Nothing but the lines from the one with "Given: Click the grey download file button" through the end of the records may appear in the answer, each reproduced exactly, pictures omitted.

====== Data extract ======

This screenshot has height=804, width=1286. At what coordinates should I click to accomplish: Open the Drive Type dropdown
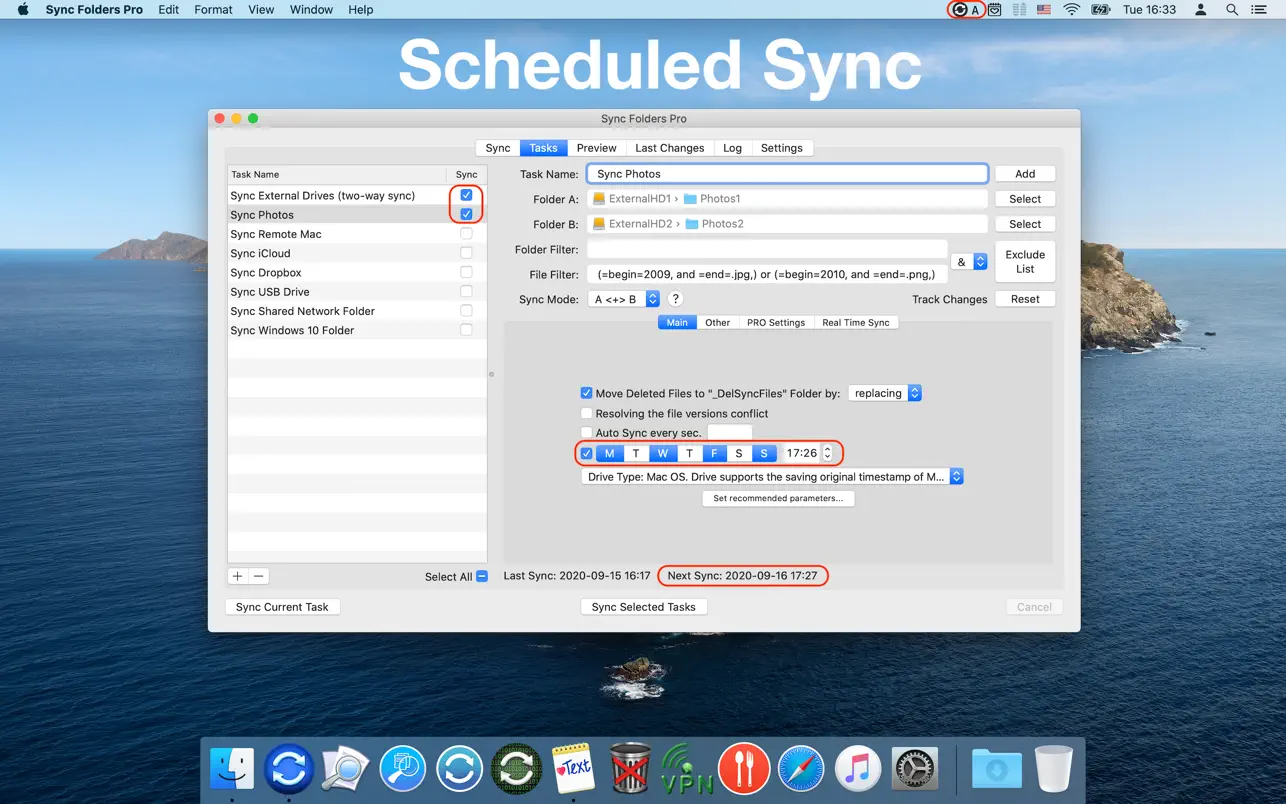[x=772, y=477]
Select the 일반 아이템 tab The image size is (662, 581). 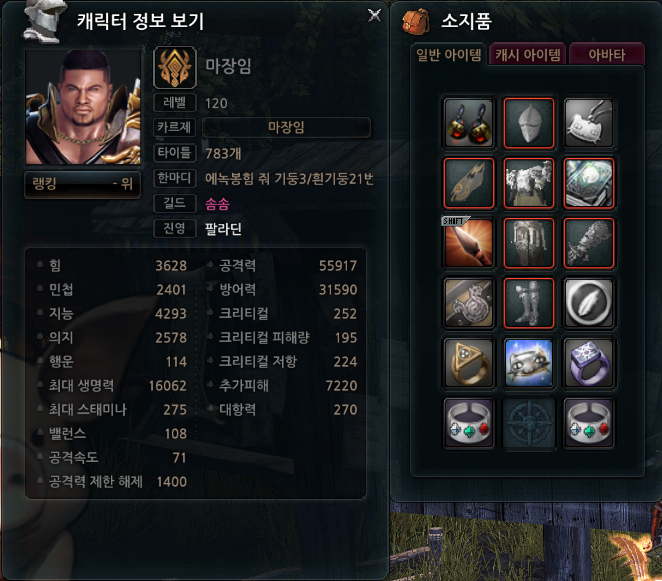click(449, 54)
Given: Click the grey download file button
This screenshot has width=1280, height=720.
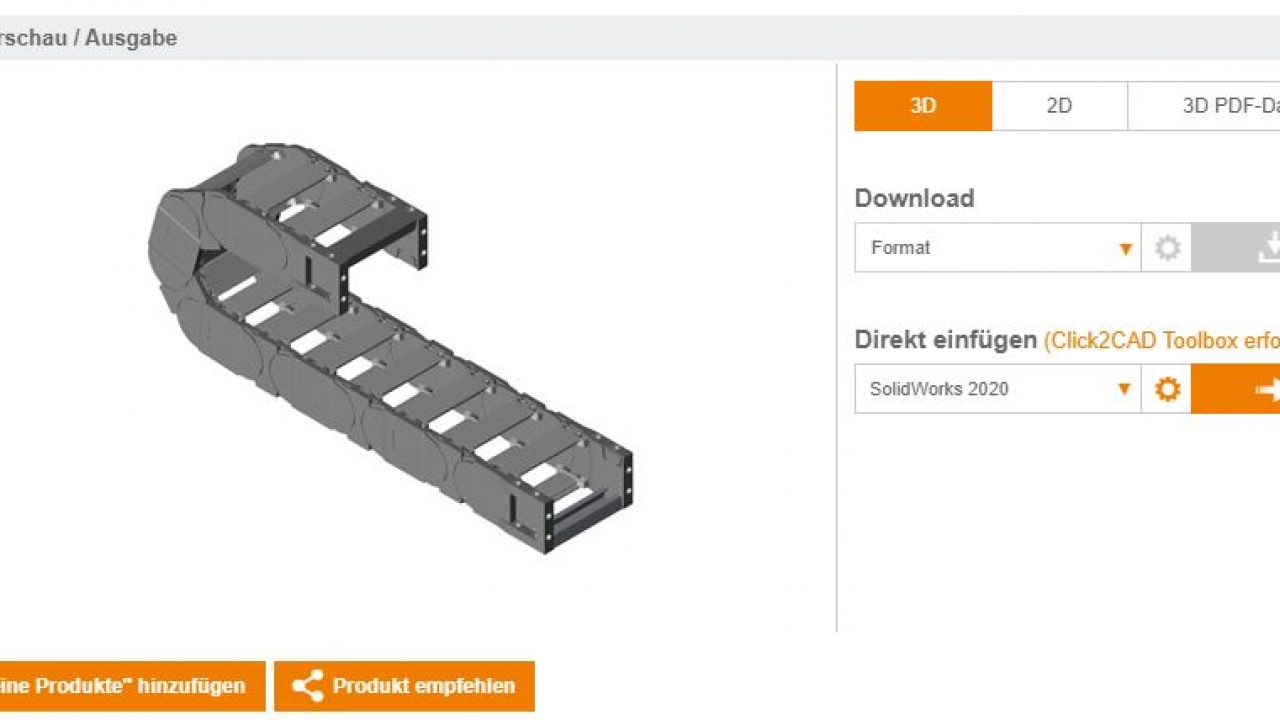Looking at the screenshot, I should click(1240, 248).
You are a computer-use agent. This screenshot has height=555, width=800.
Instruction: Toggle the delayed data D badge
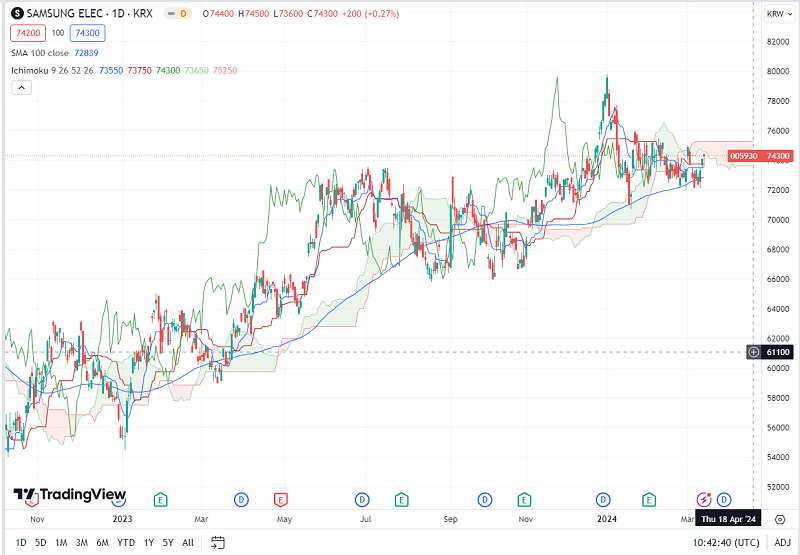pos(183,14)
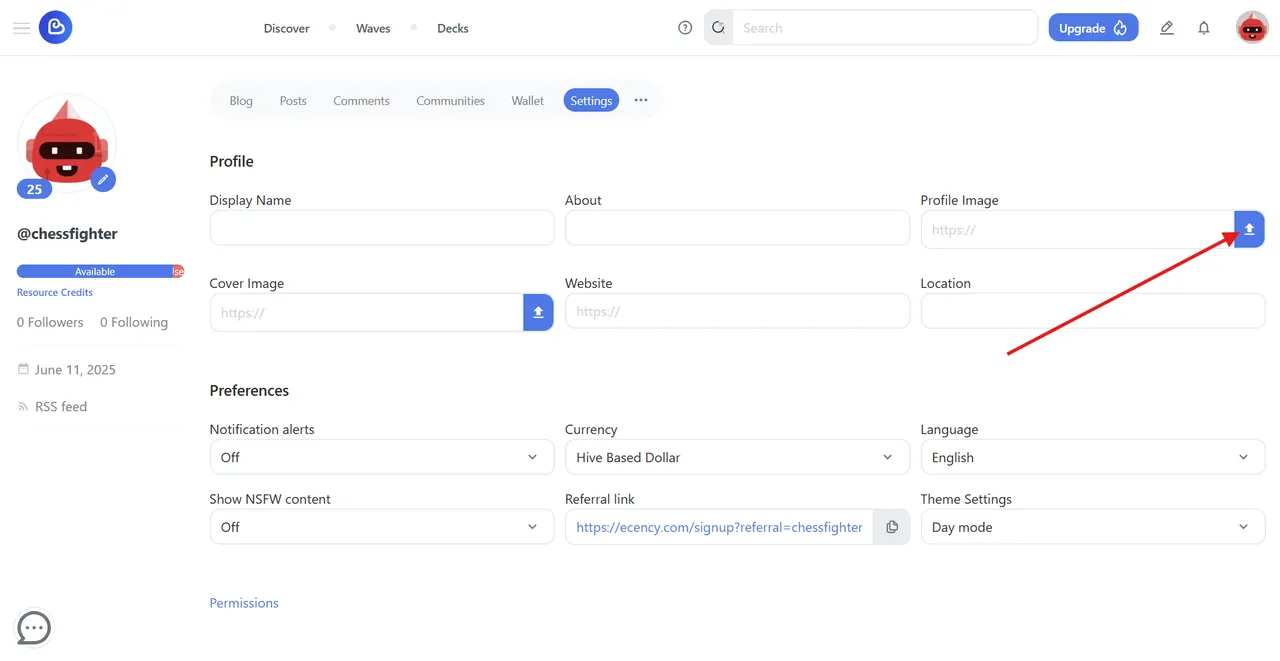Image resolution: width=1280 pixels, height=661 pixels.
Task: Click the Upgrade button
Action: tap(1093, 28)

======

Answer for the task:
Given: Click the grey download file button
This screenshot has width=1280, height=720.
Looking at the screenshot, I should click(1240, 248).
You are a computer-use agent. This screenshot has height=555, width=800.
Instruction: Toggle the delayed data D badge
pos(183,14)
Image resolution: width=1280 pixels, height=661 pixels.
Task: Click the Upgrade button
Action: tap(1093, 28)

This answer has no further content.